A discovery of two parts: users, not Death Stars

Posted by: , Posted on: - Categories: Accessing GaaP Services

photo of death star toy balls on a desk

After the first three weeks of our discovery, we reflected on what we’d learned about user management for Government as a Platform (GaaP) products. The alphas we’d considered were too influenced by the desire to try out a promising technology in this area, and they couldn’t be linked clearly to specific user needs.

Sometimes, at the end of discovery, you find the best thing to do is keep discovering. So we did.

Separating user need from technology

First, Will Myddelton the GaaP programme lead for user research, set us a challenge. Could we write our user needs without any reference to technology whatsoever?

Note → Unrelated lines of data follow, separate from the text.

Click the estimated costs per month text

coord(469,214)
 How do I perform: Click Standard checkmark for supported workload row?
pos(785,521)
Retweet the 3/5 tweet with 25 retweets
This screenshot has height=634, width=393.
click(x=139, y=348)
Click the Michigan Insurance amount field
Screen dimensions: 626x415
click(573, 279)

This was hard. Really hard. But it made us rethink end-user needs and their business contexts. Matching a particular technology to a user need could be done later, but first and foremost we had to separate the need from the technology.

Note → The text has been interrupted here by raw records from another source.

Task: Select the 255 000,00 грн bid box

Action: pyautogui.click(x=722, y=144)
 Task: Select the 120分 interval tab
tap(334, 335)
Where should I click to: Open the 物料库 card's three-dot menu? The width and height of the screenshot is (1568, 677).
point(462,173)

Redefining our user groups

We agreed to only look at the user needs for accessing services, not any of the business functionality beyond that. We defined 4 user groups:

  • people who run services - Senior Responsible Officers, service managers or product owners
  • people who build services - developers and technical architects
  • people who use services - operational staff
  • people who administer people for others  - IT, HR, helpdesks

Some users will appear in more than one of these groups, depending on the context. For example, developers in the Digital Marketplace team need to control access to their software, so in that context they fall into the ‘people who build services’ user group. But when they act as consumers of GOV.UK Notify they're in the ‘people who use services’ group.

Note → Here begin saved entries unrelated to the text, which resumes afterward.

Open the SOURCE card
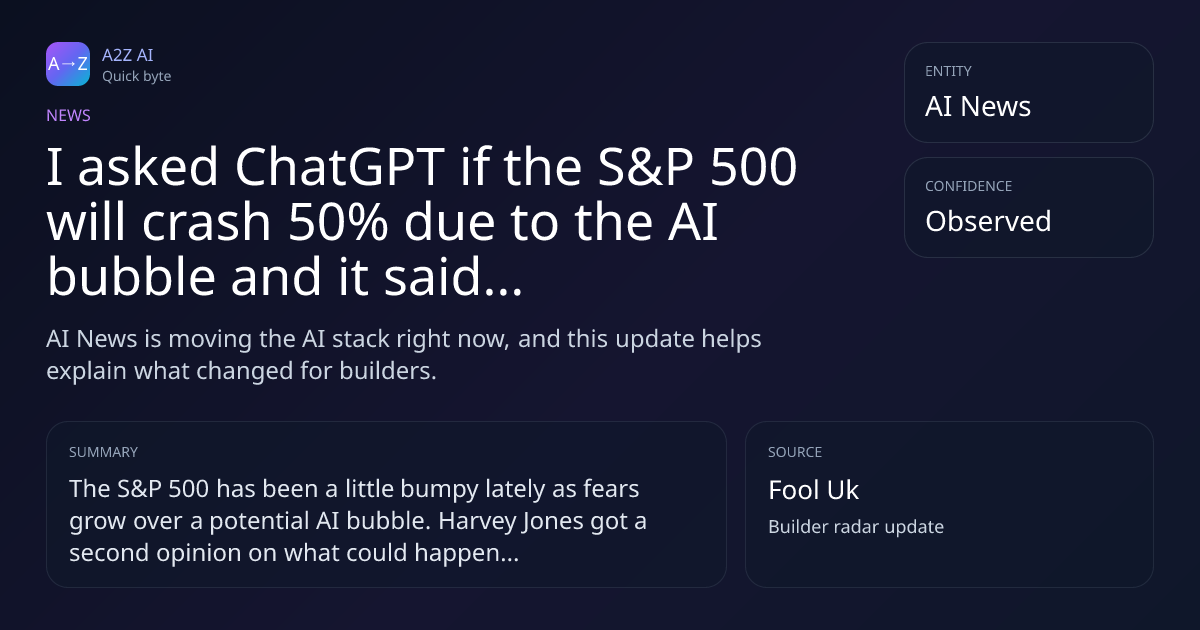1200x630 pixels. point(949,504)
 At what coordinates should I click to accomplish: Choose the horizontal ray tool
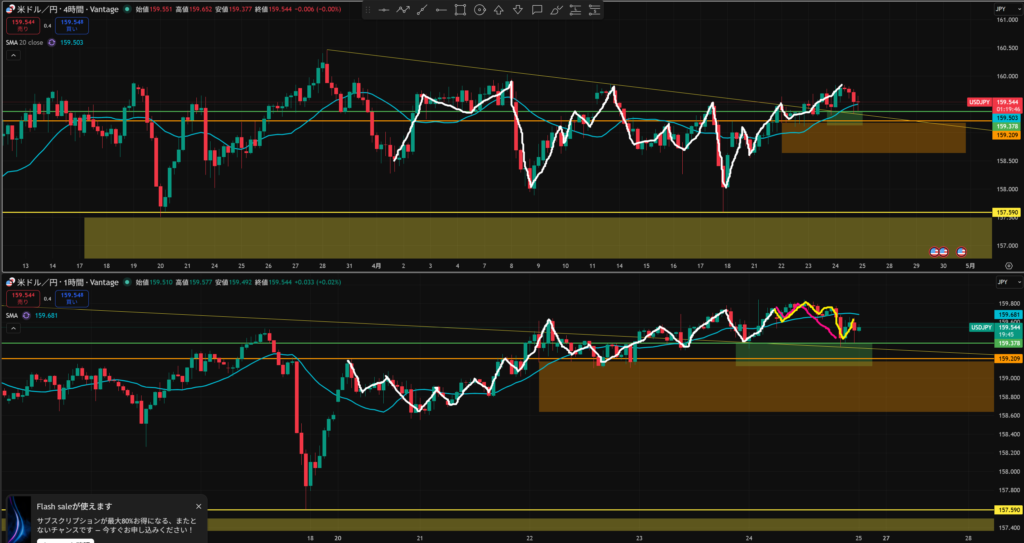click(441, 10)

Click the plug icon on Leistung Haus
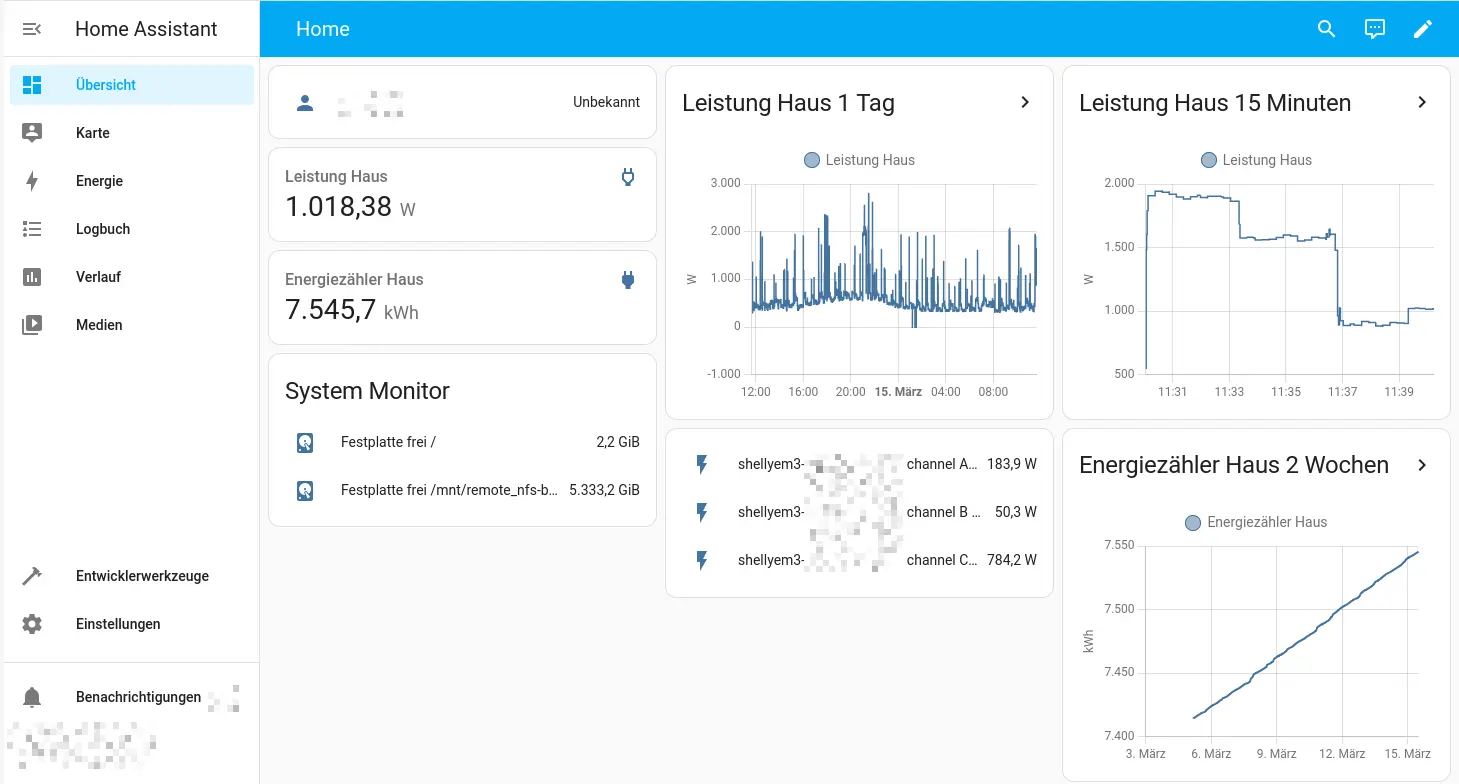coord(628,178)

The last group was, in many ways the most interesting, and one that hadn’t been explored during the first discovery. We’ll come back to the others later.

User groups define the technology

Across government, some parts of user management for email and general desktop applications are largely industrialised. This is possible if you view ‘logging in’ as two different processes.

Authorisation

This is what a user is allowed to do within a service. A service will have its own policy on which features and functions a user has access to. Information on a user's office location, job role or security clearance are factors that may be used to decide what a user can access.

Each service makes that decision based on its own set of criteria. Given the complexity of that landscape, we’re not including authorisation in our scope at this stage.

Authentication

This is the process that tells a service that a user is who they say they are.

Departments already ask staff to log in to their computers each morning, and check staff’s identity with a username and password. But they can add extra reassurance with a second factor authentication, such as a smartcard or code sent by SMS. Once logged in, an account can be used as a single source to authenticate a wide variety of systems within departmental firewalls - sometimes without staff even knowing it's happening.

A single source of employee status for a department also gives them security benefits such as:

  • fewer passwords to remember so staff are less likely to write them down, or reuse their personal passwords
  • the ability to revoke access to the majority of services within minutes when staff leave

User management is different in the cloud

Many digital services aren’t built this way. They’re in the cloud with no access to departmental directories. This means they authenticate using their own lists of usernames and passwords, which staff have to remember. Alternative strategies are then used to improve security.

Short timeouts mean staff are less likely to leave a system exposed, but they give a poor user experience. To keep track of staff movements, service ‘superusers’ are created. These are people who have better on-the-ground knowledge, but this isn’t a perfect solution and costs more.

GaaP services follow these common patterns, so where there's a fairly small user base, service teams can manage both the authorisation and authentication processes. However, in the long run that won’t be sustainable.

By focussing on our fourth user group, we're able to use their wide-ranging needs to imagine a more sustainable plan.

Do we really want to create and grow a new support team that's distributed across government to manage a vast number of services, and is tied closely into every departmental leavers process?  Or can we find a way to cross the firewalls and link to what already exists?

If we did that, staff could reuse their normal password for digital services, and service managers could rely on accounts being automatically revoked when someone left. Developers wouldn’t have to build and support password reset. And there would be one less account management process in government.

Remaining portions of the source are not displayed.